**The task**
Print verbatim every line starting at the one that contains "Ferula communis (189, 1615)" and ending at the final line of the records; include both endpoints.

**Record set**
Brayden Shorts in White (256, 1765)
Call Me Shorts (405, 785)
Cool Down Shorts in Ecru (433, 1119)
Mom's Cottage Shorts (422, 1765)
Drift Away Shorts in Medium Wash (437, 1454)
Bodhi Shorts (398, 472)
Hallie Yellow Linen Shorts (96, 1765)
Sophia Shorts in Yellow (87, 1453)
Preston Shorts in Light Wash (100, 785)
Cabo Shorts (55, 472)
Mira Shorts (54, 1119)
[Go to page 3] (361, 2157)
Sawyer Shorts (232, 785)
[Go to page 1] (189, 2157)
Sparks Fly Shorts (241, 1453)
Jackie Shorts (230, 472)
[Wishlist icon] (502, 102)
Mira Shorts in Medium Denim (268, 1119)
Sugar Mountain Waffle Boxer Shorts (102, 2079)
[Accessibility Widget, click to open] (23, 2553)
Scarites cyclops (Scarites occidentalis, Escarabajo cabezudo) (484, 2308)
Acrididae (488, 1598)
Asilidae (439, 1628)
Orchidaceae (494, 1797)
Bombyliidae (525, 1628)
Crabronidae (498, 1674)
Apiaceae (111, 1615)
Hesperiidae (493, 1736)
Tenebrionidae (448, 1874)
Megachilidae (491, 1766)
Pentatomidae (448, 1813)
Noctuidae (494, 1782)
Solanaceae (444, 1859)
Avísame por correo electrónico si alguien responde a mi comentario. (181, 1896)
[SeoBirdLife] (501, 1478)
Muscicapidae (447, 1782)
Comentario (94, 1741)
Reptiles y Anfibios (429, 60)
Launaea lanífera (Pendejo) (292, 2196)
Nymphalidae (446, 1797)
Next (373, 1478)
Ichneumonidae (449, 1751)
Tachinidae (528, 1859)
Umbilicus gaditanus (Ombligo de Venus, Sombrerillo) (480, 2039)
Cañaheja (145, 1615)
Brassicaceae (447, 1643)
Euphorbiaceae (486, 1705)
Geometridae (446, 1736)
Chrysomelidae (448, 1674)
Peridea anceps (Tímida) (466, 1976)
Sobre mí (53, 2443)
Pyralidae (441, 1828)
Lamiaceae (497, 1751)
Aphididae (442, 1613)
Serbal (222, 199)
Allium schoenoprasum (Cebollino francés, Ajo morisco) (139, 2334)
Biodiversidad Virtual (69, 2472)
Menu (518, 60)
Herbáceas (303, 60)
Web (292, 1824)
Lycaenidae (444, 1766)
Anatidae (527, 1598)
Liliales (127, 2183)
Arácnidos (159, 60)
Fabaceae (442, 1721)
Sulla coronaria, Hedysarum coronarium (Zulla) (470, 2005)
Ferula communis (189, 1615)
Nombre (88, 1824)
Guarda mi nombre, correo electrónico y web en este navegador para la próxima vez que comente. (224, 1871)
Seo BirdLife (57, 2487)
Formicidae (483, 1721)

**Expected answer**
Ferula communis (189, 1615)
Nombre (88, 1824)
Guarda mi nombre, correo electrónico y web en este navegador para la próxima vez que comente. (224, 1871)
Seo BirdLife (57, 2487)
Formicidae (483, 1721)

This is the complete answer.